What Consumer Survey Questions to Ask and How to Evaluate its Results?
The Ultimate Guide to Build and Interpret Your Consumer Survey Report
A consumer survey is the most powerful tool to get feedback from your customer. In order to perform a survey, you have to create a questionnaire, conduct the survey, and produce a survey report based on the gathered data.
A questionnaire is a list of questions that aims at obtaining specific information about customers’ preferences, tastes, or satisfaction with existing products. Questions, included in a questionnaire, have to possess certain qualities, in order to maximize the positive results of the survey. Below you find the question types that you can include in your questionnaire.
Relevant Consumer Survey Questions to Ask
Dichotomous questions are highly welcomed in most questionnaires. They use binary oppositions, as possible answers to a question. For example, you may ask if a customer uses the company’s products, and the proposed answers should include only Yes/No options.
Open-ended questions are very helpful as they produce highly personalized responses. These are qualitative questions and the interviewer should ask them if he/she wants to know “what is inside the customer’s head”.

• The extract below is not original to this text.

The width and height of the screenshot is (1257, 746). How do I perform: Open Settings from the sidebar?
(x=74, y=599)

Multiple choice questions allow you to research a diverse range of issues. This can be related to demographic information, competitors, substitute products, and services. Customers may choose single or multiple answers.

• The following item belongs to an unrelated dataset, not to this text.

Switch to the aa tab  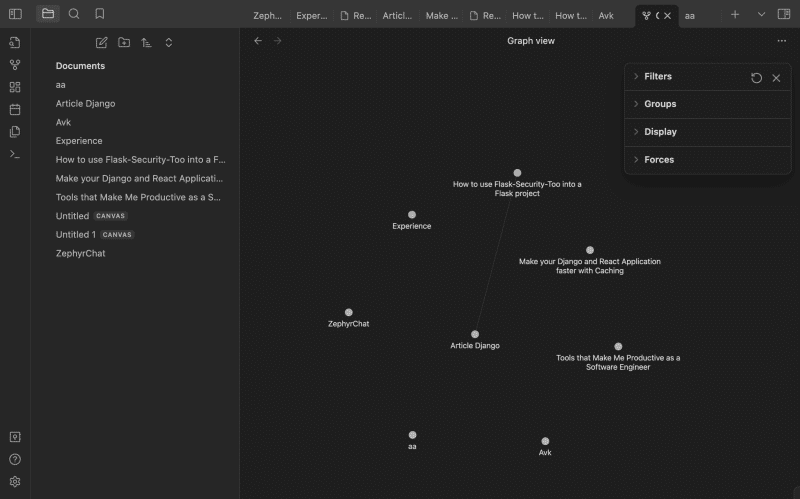pos(690,16)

Ordinal scale questions are usually included to collect customers’ attitudes to your research topic. Use this type of question to find out how your customers feel, think, and perform.
Likert scale questions can range customers’ opinions and place them between two opposite options. This type of question was invented in 1932 by Rensis Liker. For example, points can range from “strongly disagree” to “strongly agree”, from “never” to “very often”, from “very uncomfortable” to “very comfortable”.

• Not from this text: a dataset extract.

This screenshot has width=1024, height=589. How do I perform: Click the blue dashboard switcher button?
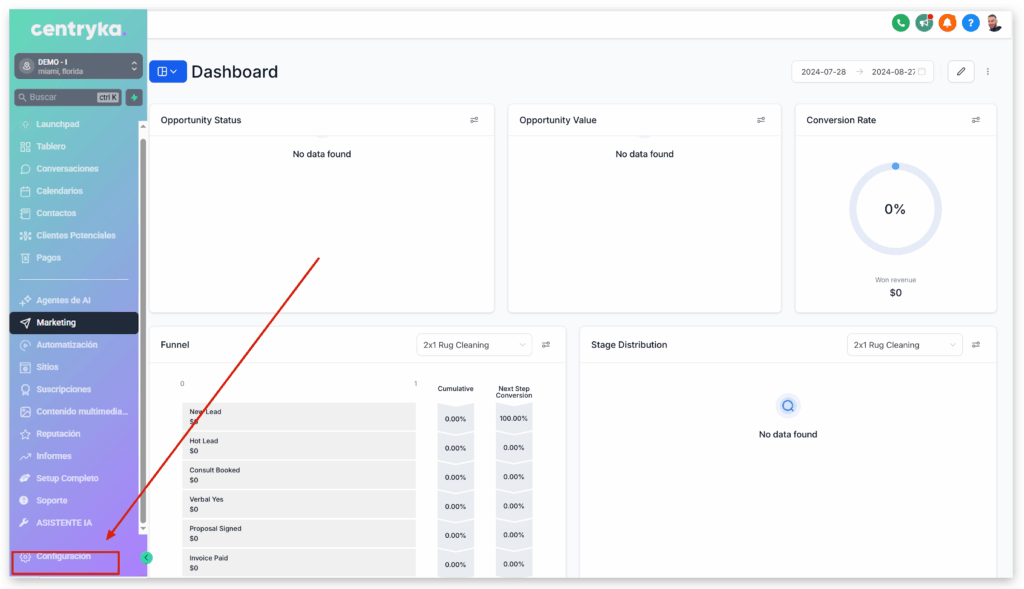[x=167, y=71]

Ratio scale questions are also a good option and are used when some quantitative issues are involved. For example, you may want to know the level of income, age, number of family members, how much customers usually spend, or how often they go on vacation.
Evaluating Consumer Survey Results
When you know what types of questions should be on the list, you have to define the number of each question type in the questionnaire. For example, you shouldn’t include too many open-ended questions as answers may consume your time. Besides, normal customers would like to go through the questionnaire quickly as they have a lot of things to do. Open-ended questions should be used in the focus group survey type when you have the opportunity to ask experts or key players.
Once you created a questionnaire and conducted the survey, you have the needed data in your possession. Now you have to make the data work for you and other involved parties. In the initial stage of data analysis, you have to group data, create tables and diagrams on its basis. Then, you are supposed to write brief explanations about the information in the tables and diagrams. Explanations should be concise and simple, so everyone who reads them can understand what it means. The final stage of the survey data analysis is the report preparation. To make this you should create a separate document, structure it, and feel it with tables, diagrams, and text you wrote. The only thing that’s left is to write a conclusion.